The high side driver 265 generates the high side driving voltage Vd21 based on at least one of the rectified voltage Vrect, the voltage Vminus, the low side driving voltage Vc22, the bootstrap driving voltage VBD1, and the bootstrapping voltage Vb21. In this case, a wire or line corresponding to a voltage not being used to generate the high side driving voltage Vd21 from among the rectified voltage Vrect, the voltages Vplus and Vminus respectively provided from the input nodes Nin1 and Nin2, the low side driving voltage Vc22, the bootstrap driving voltage VBD1, and the bootstrapping voltage Vb21 need not be provided or may be floated. Alternatively, the high side driver 265 further include a control circuit (not shown) for controlling a connection of a wire or line being used to generate the high side driving voltage Vd21 and a connection of the wire or line not being used to generate the high side driving voltage Vd21. The high side driver 265 provides the high side driving voltage Vd21 to the high side switching circuit 230. The high side switching circuit 230 includes the high side transistor T23, and the high side driving voltage Vd21 is provided to a gate terminal of the side transistor T23.

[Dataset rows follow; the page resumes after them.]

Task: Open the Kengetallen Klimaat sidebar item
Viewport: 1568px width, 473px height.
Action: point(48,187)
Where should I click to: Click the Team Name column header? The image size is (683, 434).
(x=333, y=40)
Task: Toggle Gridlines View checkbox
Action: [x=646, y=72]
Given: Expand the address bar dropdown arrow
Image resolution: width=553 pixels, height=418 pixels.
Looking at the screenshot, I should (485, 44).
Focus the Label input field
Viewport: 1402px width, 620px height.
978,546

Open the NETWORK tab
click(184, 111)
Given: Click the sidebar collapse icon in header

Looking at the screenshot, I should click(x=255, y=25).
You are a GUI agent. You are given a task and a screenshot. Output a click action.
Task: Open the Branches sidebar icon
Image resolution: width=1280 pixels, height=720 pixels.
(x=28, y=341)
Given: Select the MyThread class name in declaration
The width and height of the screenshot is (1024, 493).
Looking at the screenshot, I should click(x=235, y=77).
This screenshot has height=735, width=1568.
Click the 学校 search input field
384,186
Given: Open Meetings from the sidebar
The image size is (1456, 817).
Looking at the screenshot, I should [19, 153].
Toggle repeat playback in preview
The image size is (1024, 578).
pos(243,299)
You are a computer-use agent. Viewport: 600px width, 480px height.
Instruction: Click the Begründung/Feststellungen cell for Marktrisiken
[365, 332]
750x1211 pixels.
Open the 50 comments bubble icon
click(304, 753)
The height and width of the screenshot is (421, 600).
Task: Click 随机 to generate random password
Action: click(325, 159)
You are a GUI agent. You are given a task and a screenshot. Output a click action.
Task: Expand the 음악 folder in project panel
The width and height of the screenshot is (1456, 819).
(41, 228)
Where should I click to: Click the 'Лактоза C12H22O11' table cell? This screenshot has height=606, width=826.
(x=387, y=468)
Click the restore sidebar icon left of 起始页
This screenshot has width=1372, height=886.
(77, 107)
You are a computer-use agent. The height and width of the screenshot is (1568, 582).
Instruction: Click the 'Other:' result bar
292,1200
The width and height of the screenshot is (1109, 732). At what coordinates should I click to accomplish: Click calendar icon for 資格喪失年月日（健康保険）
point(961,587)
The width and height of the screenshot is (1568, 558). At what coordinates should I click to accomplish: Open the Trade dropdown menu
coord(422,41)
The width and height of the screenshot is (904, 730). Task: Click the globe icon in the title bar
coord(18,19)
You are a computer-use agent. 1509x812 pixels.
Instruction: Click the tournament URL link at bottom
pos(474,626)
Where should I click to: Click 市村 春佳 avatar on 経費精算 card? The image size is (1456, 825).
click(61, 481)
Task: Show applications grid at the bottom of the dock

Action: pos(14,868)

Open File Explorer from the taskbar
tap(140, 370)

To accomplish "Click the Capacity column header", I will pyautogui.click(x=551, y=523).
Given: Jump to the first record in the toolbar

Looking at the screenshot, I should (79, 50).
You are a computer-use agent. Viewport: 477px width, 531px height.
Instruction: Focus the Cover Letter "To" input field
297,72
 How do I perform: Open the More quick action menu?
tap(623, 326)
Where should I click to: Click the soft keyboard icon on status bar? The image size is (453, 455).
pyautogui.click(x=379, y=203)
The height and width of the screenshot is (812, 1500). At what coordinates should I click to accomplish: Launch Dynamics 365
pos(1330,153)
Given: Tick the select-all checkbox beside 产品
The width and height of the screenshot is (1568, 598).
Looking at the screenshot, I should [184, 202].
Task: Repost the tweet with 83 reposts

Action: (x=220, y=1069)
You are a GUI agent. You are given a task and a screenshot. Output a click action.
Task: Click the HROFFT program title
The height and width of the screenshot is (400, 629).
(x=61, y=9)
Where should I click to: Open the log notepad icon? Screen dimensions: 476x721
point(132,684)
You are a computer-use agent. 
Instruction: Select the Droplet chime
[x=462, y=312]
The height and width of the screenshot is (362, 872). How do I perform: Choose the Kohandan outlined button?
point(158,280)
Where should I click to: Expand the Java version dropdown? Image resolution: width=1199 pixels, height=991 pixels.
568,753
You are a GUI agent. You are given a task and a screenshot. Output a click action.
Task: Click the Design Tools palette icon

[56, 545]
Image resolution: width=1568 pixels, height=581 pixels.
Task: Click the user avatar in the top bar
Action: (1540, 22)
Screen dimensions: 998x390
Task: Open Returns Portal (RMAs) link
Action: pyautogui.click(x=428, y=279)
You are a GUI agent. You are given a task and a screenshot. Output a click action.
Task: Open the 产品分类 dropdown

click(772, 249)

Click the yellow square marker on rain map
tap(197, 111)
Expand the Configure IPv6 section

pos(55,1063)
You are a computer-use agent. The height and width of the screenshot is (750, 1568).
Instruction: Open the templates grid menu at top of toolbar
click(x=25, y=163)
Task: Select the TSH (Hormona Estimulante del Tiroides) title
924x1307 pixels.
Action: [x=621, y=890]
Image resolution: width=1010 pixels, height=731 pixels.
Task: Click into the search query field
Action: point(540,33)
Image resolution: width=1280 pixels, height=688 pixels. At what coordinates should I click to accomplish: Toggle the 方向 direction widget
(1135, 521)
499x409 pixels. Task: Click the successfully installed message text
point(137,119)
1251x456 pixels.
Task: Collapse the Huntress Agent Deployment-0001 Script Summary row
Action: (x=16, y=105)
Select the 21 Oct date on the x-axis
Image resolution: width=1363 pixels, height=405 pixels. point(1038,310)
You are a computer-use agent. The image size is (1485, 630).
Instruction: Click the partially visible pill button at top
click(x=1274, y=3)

The high side driver 266 generates the high side driving voltage Vd22 based on at least one the rectified Vrect, the voltage Vplus, the low side driving voltage Vc21, the bootstrap driving voltage VBD1, and the bootstrapping voltage Vb22. In this case, if a voltage is not used to generate the high side driving voltage Vd22, such unused voltage need not be provided to the high side driver or a wire or line supplying the unused voltage may be floated. Alternatively, the high side driver 266 may further include a control circuit (not shown) for controlling a connection of a wire or line being used to generate the high side driving voltage Vd22 and a connection of the wire or line not being used to generate the high side driving voltage Vd22. The high side driver 266 provides the high side driving voltage Vd22 to the high side switching circuit 230. The high side switching circuit 230 includes the high side transistor T24, and the high side driving voltage Vd22 is provided to a gate terminal of the side transistor T24. Descriptions of the high side driver 265 and 266 will be made with reference to FIGS. 6 to 10.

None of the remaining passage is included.